We may not typically consider blood draws and heel sticks to be a large driver of patients losing blood, but the issue carries greater significance with neonatal patients, who don’t have much blood to give in the first place.
One study found that 30% of the circulating blood volume of neonates was drawn for lab work each week in their first six weeks of life1.
The significance of this blood loss in the NICU cannot be understated. As another study noted, “to further place this in perspective, 6–7 mL of blood drawn from an infant weighing 1 kg is equivalent to a 450 mL blood loss in an adult.”2 450 ml is roughly one pint.
Reducing Your Blood Draws
The first step toward blood draw reduction is taking a hard look at your current practice to get and understanding where simple process change might help you perform one less blood draw per day or per shift. And if you can get your hands on the data, understanding your current transfusion rates or blood usage can help you see a full picture of patient impact. Here are some questions to think about:
- How many blood draws are you doing each day on your ventilated patients?
- How many iStat cartridges do you currently use per month or per month per occupied bed?
- Do you perform draws after every vent change?
- Do you perform blood draws at shift change?
- Is it possible that reducing your draws could also impact your transfusion rates?

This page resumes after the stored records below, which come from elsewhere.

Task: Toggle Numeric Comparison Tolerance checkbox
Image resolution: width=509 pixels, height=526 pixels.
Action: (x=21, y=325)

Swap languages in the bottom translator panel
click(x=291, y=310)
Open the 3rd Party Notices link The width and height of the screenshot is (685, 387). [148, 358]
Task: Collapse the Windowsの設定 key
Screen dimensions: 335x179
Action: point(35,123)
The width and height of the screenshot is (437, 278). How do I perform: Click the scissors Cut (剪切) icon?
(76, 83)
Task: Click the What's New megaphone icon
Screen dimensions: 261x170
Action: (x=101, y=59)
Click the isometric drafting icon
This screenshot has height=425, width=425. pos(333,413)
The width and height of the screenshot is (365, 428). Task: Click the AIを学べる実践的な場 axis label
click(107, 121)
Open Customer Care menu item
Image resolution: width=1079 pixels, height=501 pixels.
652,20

These are just some of the considerations that care teams should take into account if their goal is to reduce the frequency of blood draws in their practice.

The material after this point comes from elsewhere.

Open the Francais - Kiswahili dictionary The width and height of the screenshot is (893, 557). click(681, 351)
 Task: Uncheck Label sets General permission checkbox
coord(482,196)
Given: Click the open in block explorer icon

Ultimately, they all serve to find the answer to the same question:
What is your goal blood gas frequency?
In a study by Mukhopadhyay et. al. (2015), The Children’s Hospital of Philadelphia saw a 25% reduction in blood gases for ventilated patients, but Penn State Health documented a much greater change in their recent publication in RT magazine, saying:
“Blood gases that were previously performed every 4 hours were reduced to every 12 hours once a stable trend was achieved for tcPCO2. Blood gases now are obtained once a day, to once or twice per week, or not done at all in the absence of a clinical concern or discrepant tcPCO2 value or trend.”3
Regardless of the exact frequency you are aiming for, most significant reductions will require building trust in your continuous readings through documentation and recognition of good correlation.